Organization

Organizing Committee

(in alphabetical order)

Douglas Burdick is a Research Staff Member at IBM Research - Almaden currently working on the application of AI and machine learning to document understanding, which includes table extraction and understanding in addition to inferring document structure. His document understanding work is incorporated into the IBM Watson Compare & Comply and IBM Watson Discovery products. His other research focuses on the creation of financial knowledge graphs from unstructured data sources such as regulatory filings and analyst reports, which includes interpretation of tabular data from these documents. He has contributed to Apache SystemML and OpenII data integration toolkit, and co-organizes the DSMM workshop series (co-located with SIGMOD). He received his PhD in Computer Science from the University of Wisconsin - Madison.

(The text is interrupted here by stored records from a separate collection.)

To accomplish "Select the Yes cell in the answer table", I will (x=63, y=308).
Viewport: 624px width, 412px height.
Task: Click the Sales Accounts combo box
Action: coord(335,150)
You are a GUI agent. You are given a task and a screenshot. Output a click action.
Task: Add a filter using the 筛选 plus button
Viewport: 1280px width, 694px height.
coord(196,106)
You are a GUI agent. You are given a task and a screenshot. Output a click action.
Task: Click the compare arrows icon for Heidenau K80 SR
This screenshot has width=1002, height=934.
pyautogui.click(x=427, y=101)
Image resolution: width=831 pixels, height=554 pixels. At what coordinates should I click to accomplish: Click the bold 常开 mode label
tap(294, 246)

Benjamin Han is the Principal Science Manager leading the research and development of the natural language services on Microsoft Azure AI. His research interests include many aspects of NLGPU (natural language generation, processing and understanding) such as information extraction, summarization, conversational AI, question answering and knowledge graph. During his time at Microsoft he has been a Principal Scientist in Satori (knowledge graph) and Bot Framework (conversational AI). Before that he was a Research Staff Member in the Multilingual NLP Technologies group at IBM TJ Watson Research Center working on all stages of information extraction technologies that power products such as IBM Watson Knowledge Studio and Watson NLU. He organized the Document Intelligence Workshop in KDD-2021 and the Knowledge Graph tutorial in KDD-2018, participated in government organized projects/competitions such as TREC, RADAR, ACE, GALE and TACKBP, and published in venues such as AAAI, ICME, ICoS, IJCAI, KDD, NAACL and SIGIR.

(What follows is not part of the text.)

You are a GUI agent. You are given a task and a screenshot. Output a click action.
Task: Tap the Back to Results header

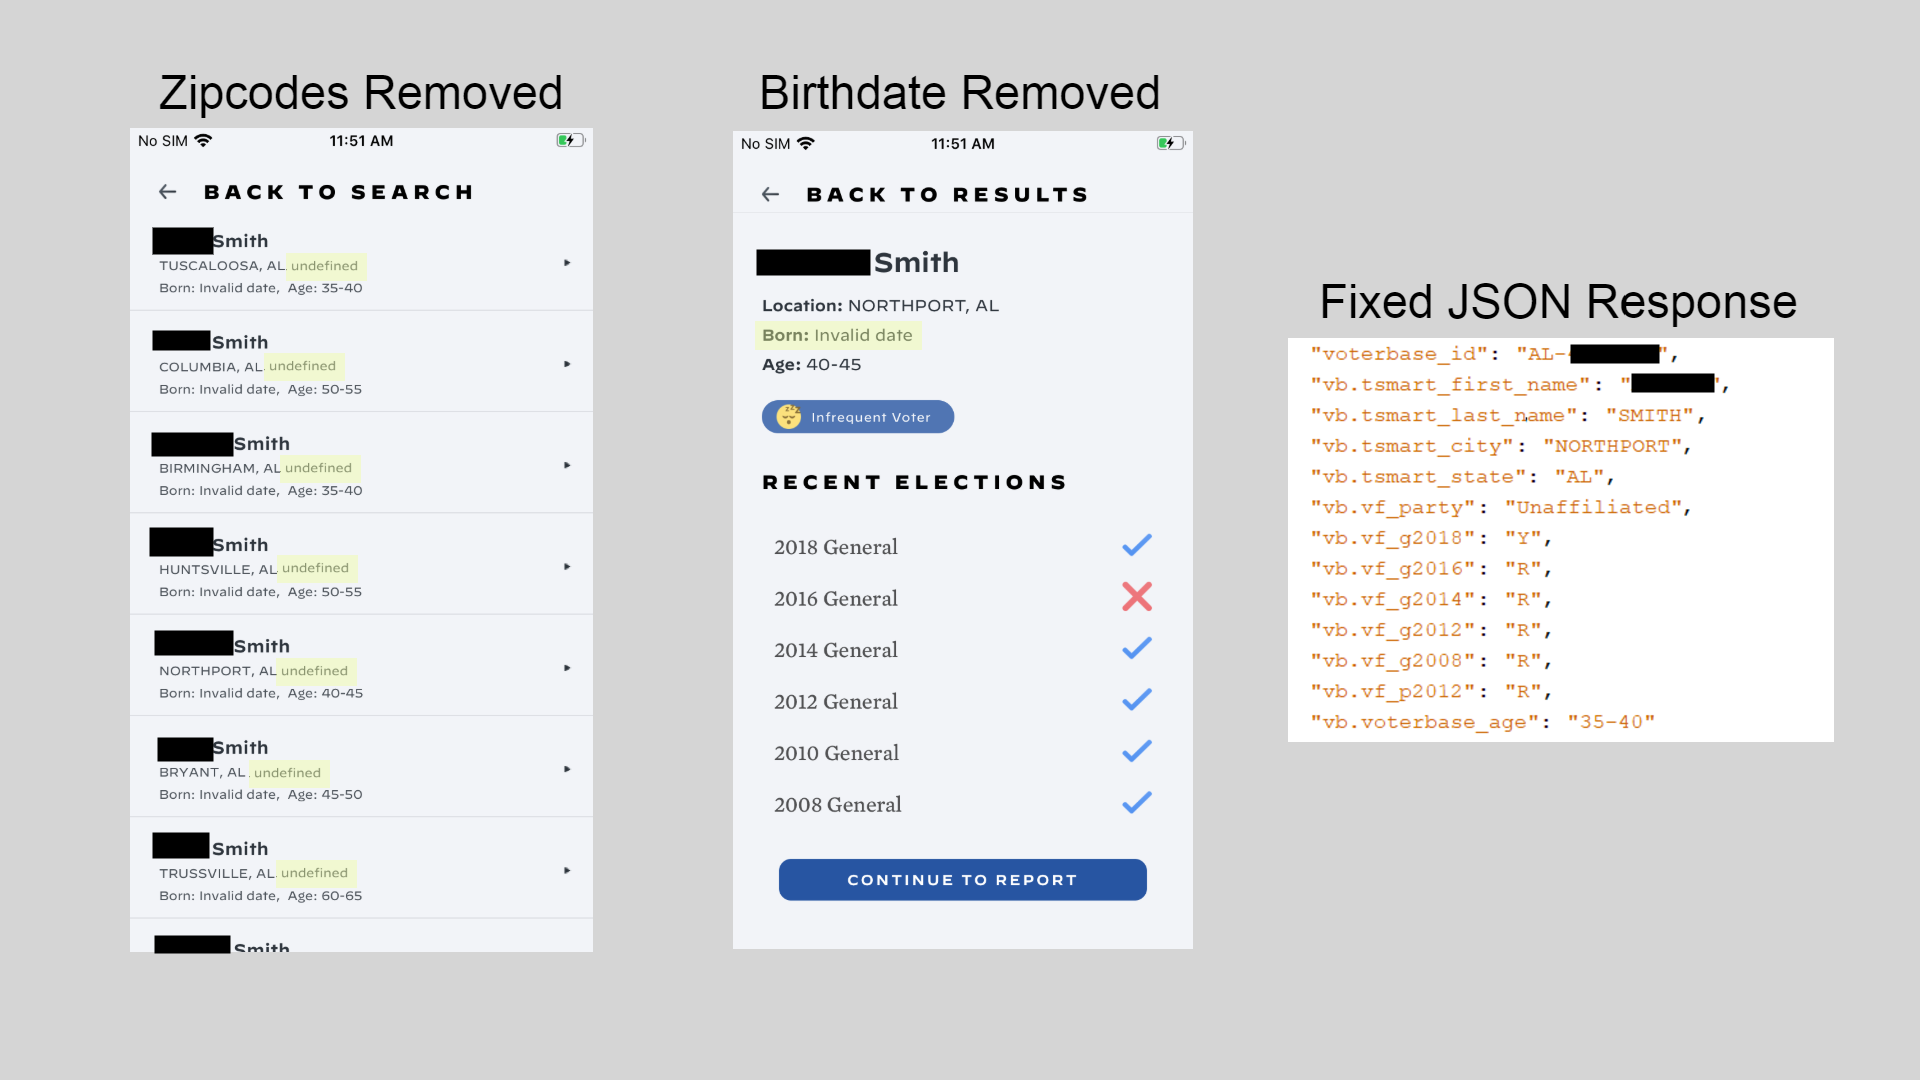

Dave Lewis is an Executive Vice President for AI Research, Development, and Ethics at Reveal-Brainspace. Prior to joining Brainspace, he was variously a freelance consultant, corporate researcher (Bell Labs, AT&T Labs), research professor, and software company co-founder. Dave has published more than 40 peer-reviewed scientific publications and 9 patents. He was elected a Fellow of the American Association for Advancement of Science in 2006 for foundational work in text categorization, and won a Test of Time Award from ACM SIGIR in 2017 for his paper w/ Gale introducing uncertainty sampling.

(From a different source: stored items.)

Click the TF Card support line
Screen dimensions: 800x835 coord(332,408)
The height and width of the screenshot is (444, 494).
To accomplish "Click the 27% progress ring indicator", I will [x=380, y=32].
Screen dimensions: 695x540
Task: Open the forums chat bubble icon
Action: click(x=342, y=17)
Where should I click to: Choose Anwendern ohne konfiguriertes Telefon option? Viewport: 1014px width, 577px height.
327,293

Sandeep Tata is a Software Engineer at Google Research and leads a research group on information extraction. Sandeep has published dozens of peer-reviewed research articles across a variety of disciplines including data management, data mining, natural language processing, and information extraction. Sandeep’s research work has impacted billions of people through research-focused enhancements to products like Google Drive, Gmail, and Google Assistant. He has served on the program committees for VLDB, ICDE, CIKM, and as a senior program committee member for KDD. He served on the organizing committee for WSDM 2016. Prior to Google Research, Sandeep was a Research Staff Member at IBM’s Almaden Research Center. He has a PhD from the University of Michigan.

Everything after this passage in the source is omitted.